WHAT IS BEING ASKED :: Copy out each line of the data holding "page".

Recorded data
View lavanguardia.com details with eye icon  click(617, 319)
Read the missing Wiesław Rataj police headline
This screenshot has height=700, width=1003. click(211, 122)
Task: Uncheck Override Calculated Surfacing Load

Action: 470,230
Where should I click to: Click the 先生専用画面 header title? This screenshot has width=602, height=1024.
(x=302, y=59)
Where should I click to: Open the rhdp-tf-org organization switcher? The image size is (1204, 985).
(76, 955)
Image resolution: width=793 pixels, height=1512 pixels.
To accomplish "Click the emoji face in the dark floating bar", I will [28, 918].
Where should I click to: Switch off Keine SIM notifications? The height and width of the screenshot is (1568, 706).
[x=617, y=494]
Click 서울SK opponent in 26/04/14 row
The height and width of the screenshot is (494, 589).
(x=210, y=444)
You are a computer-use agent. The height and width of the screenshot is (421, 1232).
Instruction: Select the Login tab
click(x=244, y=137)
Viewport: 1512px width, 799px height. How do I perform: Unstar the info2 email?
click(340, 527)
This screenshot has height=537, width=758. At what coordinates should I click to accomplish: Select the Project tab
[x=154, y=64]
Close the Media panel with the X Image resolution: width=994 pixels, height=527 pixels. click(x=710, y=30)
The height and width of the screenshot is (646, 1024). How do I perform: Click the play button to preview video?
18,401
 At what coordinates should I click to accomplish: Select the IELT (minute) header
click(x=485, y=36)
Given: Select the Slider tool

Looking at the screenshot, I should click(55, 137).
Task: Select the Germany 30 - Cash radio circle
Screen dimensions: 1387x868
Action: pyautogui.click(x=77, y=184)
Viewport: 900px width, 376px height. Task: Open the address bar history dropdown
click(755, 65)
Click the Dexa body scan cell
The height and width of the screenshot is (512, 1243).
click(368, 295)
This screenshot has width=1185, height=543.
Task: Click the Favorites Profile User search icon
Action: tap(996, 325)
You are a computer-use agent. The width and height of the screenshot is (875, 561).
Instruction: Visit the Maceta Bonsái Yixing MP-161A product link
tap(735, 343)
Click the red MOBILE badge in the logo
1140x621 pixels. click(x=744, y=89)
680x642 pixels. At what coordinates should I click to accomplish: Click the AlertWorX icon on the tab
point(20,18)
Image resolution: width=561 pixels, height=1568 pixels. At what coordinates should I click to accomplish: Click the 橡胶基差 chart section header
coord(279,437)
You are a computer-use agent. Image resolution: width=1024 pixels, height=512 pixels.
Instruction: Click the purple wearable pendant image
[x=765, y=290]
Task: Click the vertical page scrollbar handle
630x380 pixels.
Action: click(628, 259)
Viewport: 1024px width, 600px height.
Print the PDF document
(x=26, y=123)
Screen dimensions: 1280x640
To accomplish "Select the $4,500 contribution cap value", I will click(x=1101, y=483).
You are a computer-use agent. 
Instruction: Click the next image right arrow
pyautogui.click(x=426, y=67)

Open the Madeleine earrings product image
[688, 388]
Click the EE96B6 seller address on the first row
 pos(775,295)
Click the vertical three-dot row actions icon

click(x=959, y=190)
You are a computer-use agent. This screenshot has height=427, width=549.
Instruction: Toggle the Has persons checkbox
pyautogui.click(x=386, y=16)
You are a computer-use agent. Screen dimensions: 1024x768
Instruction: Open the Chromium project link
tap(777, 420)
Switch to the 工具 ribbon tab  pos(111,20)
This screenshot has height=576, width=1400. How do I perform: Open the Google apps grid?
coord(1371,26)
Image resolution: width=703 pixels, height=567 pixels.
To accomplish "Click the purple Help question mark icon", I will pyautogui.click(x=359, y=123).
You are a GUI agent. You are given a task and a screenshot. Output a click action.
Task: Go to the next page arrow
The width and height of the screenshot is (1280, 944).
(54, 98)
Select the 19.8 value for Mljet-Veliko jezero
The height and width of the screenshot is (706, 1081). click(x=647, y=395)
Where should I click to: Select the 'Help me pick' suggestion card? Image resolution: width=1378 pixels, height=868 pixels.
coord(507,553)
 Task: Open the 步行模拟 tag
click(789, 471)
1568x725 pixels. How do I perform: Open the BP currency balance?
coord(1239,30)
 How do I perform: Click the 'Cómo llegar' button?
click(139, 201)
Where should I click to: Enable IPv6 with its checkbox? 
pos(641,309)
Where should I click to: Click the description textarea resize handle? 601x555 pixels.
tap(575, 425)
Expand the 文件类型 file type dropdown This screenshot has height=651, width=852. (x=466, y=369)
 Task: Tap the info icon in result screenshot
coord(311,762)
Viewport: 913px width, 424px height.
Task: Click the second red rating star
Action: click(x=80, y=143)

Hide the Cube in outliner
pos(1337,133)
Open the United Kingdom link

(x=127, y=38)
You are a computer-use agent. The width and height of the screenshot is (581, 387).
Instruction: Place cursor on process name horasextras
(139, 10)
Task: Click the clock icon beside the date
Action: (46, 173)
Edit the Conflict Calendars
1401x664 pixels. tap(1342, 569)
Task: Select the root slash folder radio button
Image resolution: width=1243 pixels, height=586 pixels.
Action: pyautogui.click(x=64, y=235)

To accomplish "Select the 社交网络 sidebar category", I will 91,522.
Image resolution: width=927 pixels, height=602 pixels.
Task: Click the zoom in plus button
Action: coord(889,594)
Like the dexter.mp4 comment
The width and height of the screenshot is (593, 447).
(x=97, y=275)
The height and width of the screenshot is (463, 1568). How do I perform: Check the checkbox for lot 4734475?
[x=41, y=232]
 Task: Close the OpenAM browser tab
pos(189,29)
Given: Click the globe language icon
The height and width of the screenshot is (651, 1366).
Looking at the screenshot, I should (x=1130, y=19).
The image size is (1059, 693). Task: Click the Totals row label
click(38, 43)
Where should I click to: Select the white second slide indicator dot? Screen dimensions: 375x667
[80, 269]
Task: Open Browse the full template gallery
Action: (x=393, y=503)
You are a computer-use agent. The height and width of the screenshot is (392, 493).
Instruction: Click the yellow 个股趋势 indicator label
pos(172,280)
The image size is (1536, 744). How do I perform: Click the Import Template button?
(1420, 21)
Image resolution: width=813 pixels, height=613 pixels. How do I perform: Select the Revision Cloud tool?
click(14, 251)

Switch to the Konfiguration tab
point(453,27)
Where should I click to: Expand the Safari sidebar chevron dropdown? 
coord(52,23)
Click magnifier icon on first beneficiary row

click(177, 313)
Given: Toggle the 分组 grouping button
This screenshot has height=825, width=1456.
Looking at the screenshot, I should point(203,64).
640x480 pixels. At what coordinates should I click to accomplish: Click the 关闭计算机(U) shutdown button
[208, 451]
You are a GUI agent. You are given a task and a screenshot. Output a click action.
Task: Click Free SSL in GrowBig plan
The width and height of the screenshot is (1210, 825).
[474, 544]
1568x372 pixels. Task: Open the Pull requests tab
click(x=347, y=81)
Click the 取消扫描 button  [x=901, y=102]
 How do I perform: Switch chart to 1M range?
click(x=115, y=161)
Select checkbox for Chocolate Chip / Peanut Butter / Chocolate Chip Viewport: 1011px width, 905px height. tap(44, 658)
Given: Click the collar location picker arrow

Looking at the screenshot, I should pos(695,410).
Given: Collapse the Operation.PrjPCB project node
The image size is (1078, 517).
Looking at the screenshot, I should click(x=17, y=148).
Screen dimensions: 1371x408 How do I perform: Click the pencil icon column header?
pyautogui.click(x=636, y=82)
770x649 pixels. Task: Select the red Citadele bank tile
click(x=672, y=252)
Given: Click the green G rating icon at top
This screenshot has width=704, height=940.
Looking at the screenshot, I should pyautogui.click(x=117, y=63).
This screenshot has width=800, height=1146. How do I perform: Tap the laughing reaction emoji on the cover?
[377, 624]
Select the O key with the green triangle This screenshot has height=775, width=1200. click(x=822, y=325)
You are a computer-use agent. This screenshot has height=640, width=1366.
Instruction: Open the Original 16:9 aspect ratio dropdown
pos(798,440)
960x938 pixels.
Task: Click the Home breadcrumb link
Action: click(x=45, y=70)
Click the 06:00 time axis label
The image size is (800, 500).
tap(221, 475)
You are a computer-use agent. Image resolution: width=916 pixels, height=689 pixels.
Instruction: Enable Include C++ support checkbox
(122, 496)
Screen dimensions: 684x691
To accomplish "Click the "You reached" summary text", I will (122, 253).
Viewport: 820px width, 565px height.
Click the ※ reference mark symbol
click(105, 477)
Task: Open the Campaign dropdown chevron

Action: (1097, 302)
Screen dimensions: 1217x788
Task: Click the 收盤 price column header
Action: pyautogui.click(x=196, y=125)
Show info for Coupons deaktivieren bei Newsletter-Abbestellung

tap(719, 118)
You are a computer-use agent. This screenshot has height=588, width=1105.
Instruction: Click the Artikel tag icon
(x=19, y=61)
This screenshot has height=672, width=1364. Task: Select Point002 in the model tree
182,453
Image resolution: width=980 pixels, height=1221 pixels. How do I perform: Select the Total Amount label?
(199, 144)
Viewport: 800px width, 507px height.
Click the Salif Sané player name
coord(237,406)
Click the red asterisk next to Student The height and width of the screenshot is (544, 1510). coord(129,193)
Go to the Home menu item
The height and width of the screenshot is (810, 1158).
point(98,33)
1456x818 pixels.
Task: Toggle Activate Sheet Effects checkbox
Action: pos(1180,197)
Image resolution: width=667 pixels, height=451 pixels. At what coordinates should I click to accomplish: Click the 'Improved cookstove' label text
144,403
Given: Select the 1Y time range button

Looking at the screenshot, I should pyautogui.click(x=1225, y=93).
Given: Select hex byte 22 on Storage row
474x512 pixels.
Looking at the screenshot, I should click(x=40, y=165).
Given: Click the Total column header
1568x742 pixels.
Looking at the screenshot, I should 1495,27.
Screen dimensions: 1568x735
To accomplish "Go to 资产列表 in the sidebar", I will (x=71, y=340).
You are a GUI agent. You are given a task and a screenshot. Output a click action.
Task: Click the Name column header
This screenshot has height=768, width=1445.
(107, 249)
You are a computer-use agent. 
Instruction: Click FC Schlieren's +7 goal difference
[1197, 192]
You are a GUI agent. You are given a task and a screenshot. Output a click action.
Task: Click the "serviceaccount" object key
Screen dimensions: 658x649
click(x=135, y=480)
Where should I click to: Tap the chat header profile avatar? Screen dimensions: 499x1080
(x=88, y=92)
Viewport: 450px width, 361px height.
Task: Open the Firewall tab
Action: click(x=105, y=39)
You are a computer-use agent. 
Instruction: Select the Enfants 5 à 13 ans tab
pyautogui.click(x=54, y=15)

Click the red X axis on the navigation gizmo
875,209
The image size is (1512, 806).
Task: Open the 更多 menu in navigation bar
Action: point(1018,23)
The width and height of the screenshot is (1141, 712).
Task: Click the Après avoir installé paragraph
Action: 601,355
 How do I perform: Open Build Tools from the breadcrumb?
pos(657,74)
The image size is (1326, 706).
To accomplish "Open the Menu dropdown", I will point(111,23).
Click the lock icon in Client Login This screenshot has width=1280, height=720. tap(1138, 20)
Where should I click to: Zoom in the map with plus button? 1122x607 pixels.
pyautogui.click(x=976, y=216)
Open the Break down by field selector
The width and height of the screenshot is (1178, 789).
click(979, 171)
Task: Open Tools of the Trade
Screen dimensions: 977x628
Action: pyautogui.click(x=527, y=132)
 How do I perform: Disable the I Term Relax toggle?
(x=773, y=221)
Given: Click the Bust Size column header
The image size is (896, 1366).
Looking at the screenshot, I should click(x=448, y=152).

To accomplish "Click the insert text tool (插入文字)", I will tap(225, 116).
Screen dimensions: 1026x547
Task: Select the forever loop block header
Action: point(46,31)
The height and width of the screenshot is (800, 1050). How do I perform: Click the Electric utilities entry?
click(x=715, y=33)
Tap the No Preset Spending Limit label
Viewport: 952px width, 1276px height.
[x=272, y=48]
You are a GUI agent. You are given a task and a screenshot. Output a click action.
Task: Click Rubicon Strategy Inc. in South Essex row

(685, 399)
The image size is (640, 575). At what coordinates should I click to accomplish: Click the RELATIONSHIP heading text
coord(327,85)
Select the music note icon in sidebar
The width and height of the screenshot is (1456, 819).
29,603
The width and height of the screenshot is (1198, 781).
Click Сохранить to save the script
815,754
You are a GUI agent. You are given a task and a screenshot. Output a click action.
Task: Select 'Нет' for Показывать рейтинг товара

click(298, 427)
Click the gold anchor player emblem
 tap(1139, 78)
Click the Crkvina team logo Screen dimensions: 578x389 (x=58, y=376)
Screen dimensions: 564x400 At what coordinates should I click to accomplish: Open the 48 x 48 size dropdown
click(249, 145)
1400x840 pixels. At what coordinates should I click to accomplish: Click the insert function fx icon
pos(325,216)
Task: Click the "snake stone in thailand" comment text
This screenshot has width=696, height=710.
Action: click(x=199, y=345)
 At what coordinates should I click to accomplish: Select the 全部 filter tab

ANSWER FOR THIS EXERCISE ::
Task: Click the vertical page scrollbar handle
Task: Go to the next page arrow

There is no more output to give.